(ACTION ITEM A):
Answer these questions from the article on Wegmans' self-checkout app:
(i) What was the app called?
(ii) How many stores does Wegmans have, and how many of them are in New York?
(iii) What was the value of the coupon Wegmans offered frequent users of the app?
(ACTION ITEM B):
Retype the part of the article on Wegmans' self-checkout app from "At grocery stores, there" up to and including "with any complications.".

(DOCUMENT EXTRACT):
>>>
Citing losses, the supermarket chain Wegmans announced that it had halted the use of its self-checkout app in which customers scanned their groceries as they shopped.
The company did not specify the amount of losses or indicate whether they were from thefts or from customers who forgot to scan certain items, but it said in a statement that it was discontinuing the app’s use until it could make improvements “that will meet the needs of our customers and business.”
The app, known as SCAN, was introduced early in the pandemic to provide a contactless option for grocery shopping, the company said. Customers could scan each grocery item they picked up as they moved through a store. To pay, they would scan a bar code at the self-checkout register, which would pull the total from the app.
“SCAN users have told us they love the app and convenience it offers,” Wegmans said in a statement. “Unfortunately, the losses we are experiencing prevent us from continuing to make it available in its current state.”
Wegmans, popular in the northeastern United States, said it would introduce new digital ways to streamline shopping. It was unclear where the app was available and what the company’s losses amounted to; a company representative could not be reached for further comment. Wegmans has 107 stores, with 48 in New York and the rest in Pennsylvania, New Jersey, Virginia, Maryland, Massachusetts and North Carolina.
Wegmans sent an email to frequent users of the app to offer them a $20 coupon for the inconvenience. A number of shoppers shared their disappointment about the app going out of service, saying on Twitter that it made their grocery trips more efficient.
At grocery stores, there are three main options for self-checkout systems.
One is an app, like the one Wegmans used, in which shoppers scan items as they go through a store. There are also self-checkout lanes, near the traditional registers that are staffed by store workers, in which shoppers scan and bag their purchases. An employee usually stands near these lanes to help with any complications.
A third was spearheaded by Amazon at its brick-and-mortar Amazon Go stores: Shoppers put items into their carts, and their accounts are automatically charged upon leaving without having to stop at a register. This approach relies on technology such as sensors and cameras that detect when an item is removed from a shelf and placed into a customer’s cart.
<<<
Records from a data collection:
>>>
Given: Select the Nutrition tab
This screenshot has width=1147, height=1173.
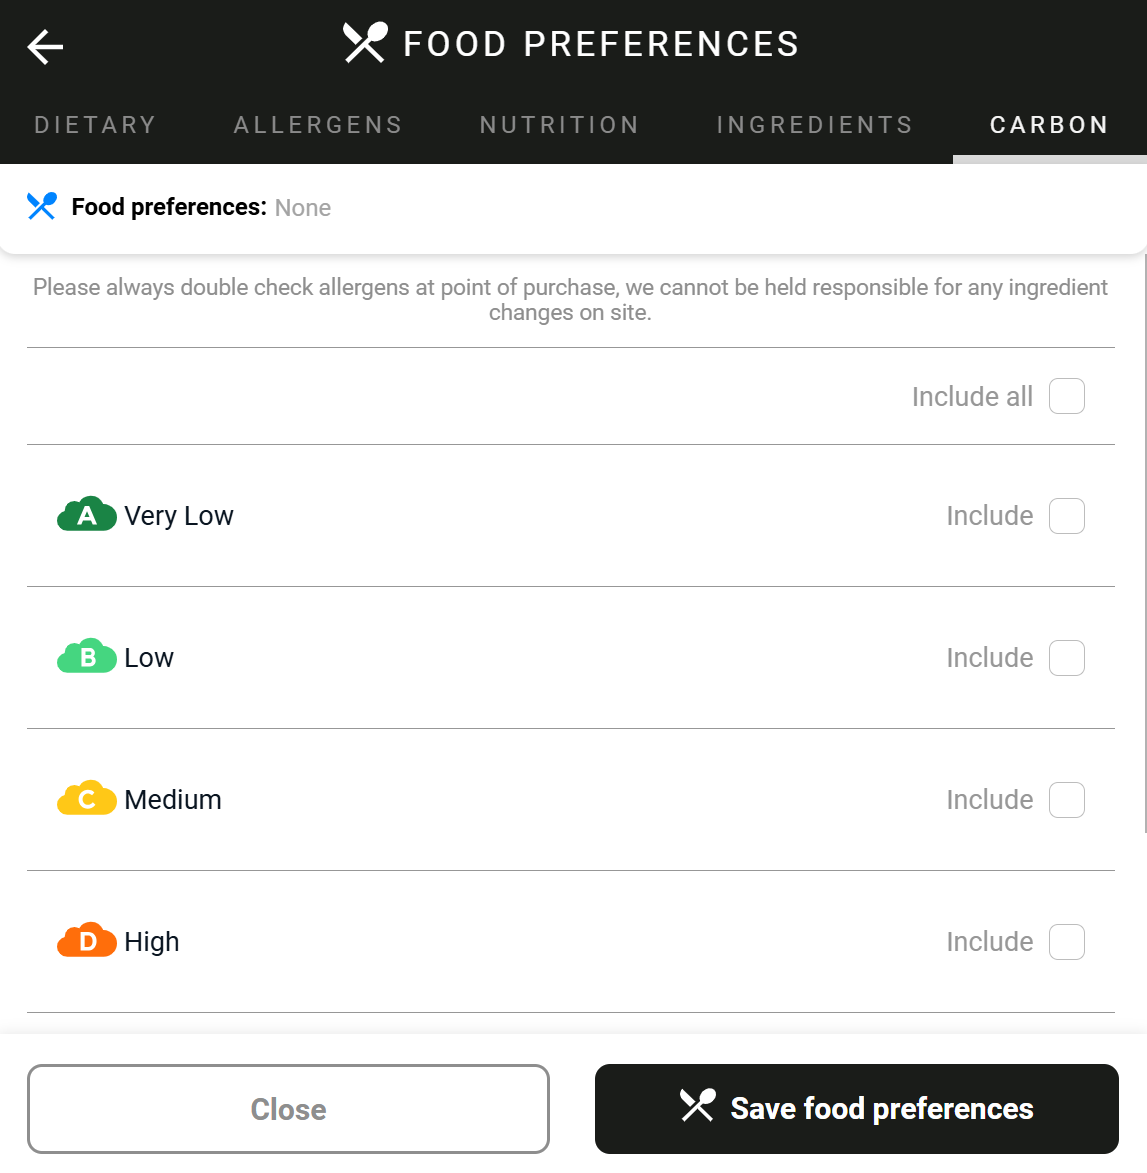Looking at the screenshot, I should (x=559, y=124).
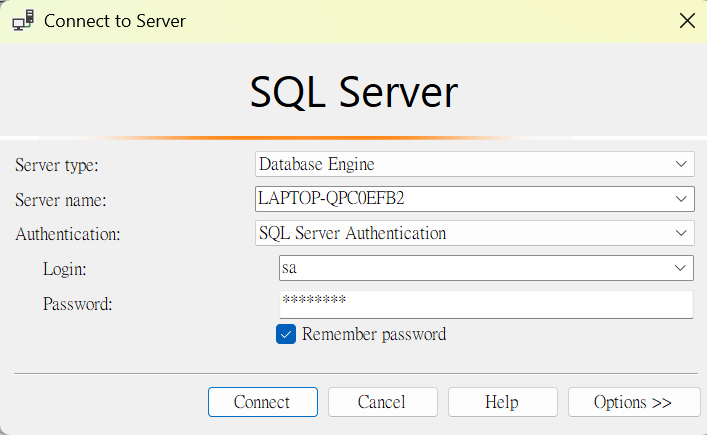Toggle the Remember password checkbox
Image resolution: width=707 pixels, height=435 pixels.
coord(286,334)
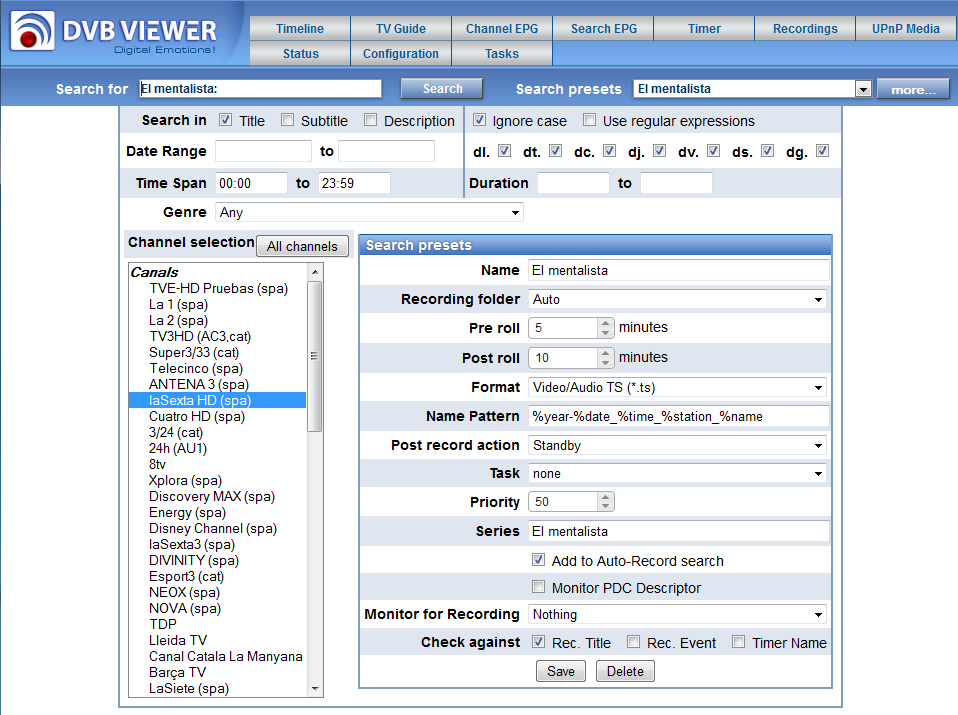The width and height of the screenshot is (958, 715).
Task: Expand the Recording folder dropdown
Action: tap(677, 299)
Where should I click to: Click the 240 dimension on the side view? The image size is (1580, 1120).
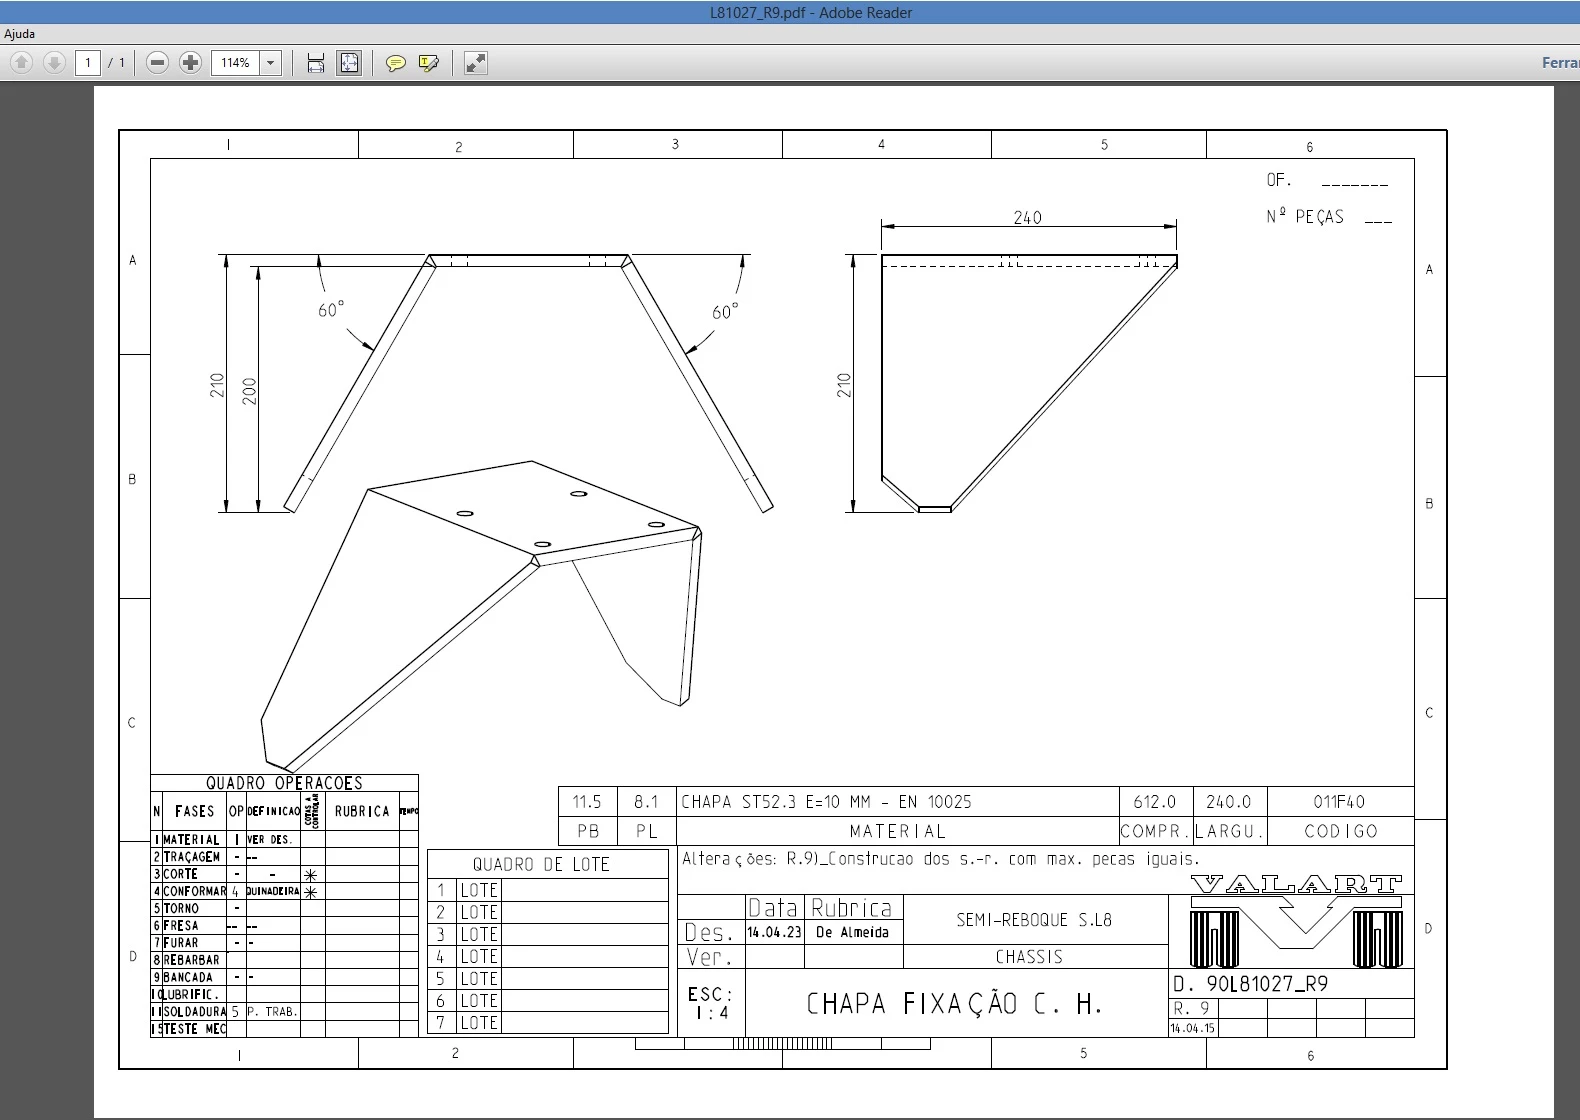click(1028, 217)
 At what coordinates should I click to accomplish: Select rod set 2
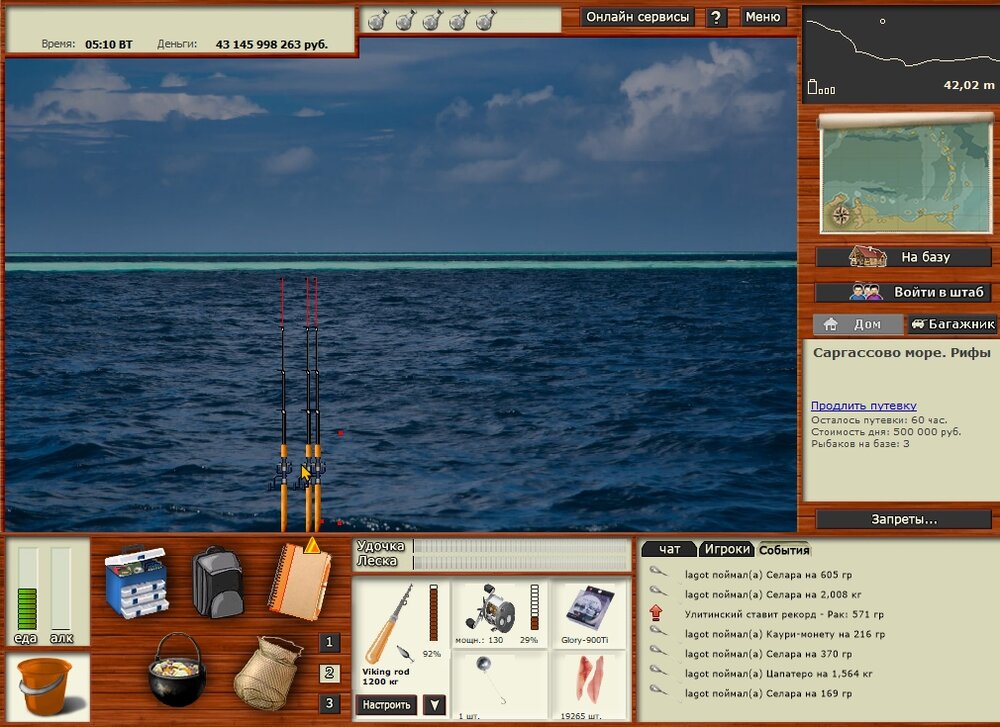click(330, 674)
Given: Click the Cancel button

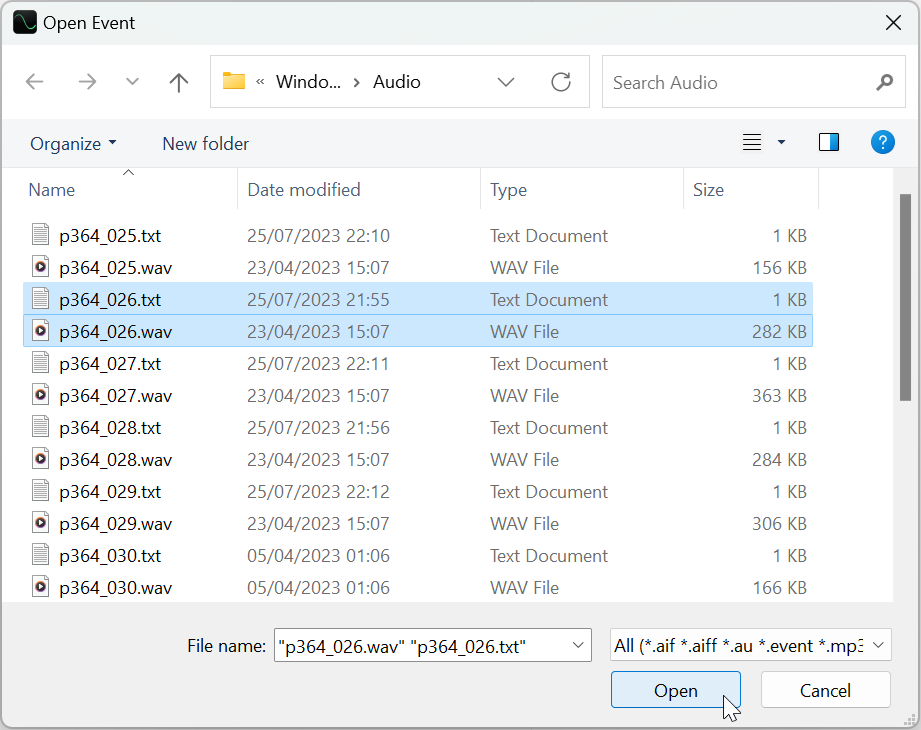Looking at the screenshot, I should (x=826, y=690).
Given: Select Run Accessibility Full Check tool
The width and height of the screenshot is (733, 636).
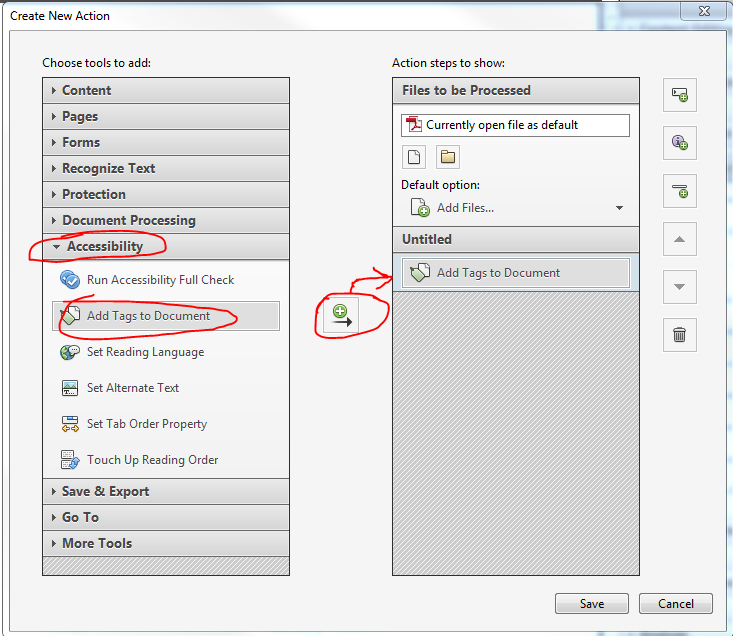Looking at the screenshot, I should [160, 280].
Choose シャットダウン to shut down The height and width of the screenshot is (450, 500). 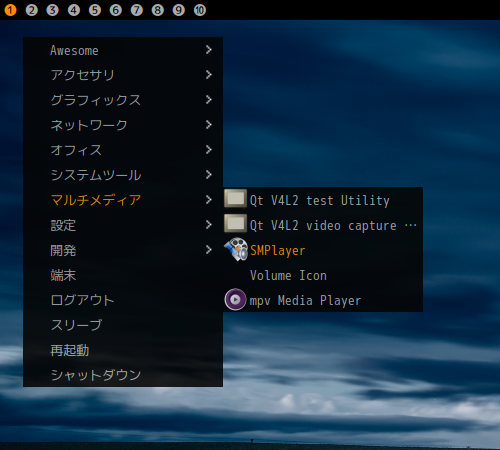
<<<
(TASK RESULT A):
(i) SCAN
(ii) 107 stores, with 48 in New York
(iii) $20

(TASK RESULT B):
At grocery stores, there are three main options for self-checkout systems.
One is an app, like the one Wegmans used, in which shoppers scan items as they go through a store. There are also self-checkout lanes, near the traditional registers that are staffed by store workers, in which shoppers scan and bag their purchases. An employee usually stands near these lanes to help with any complications.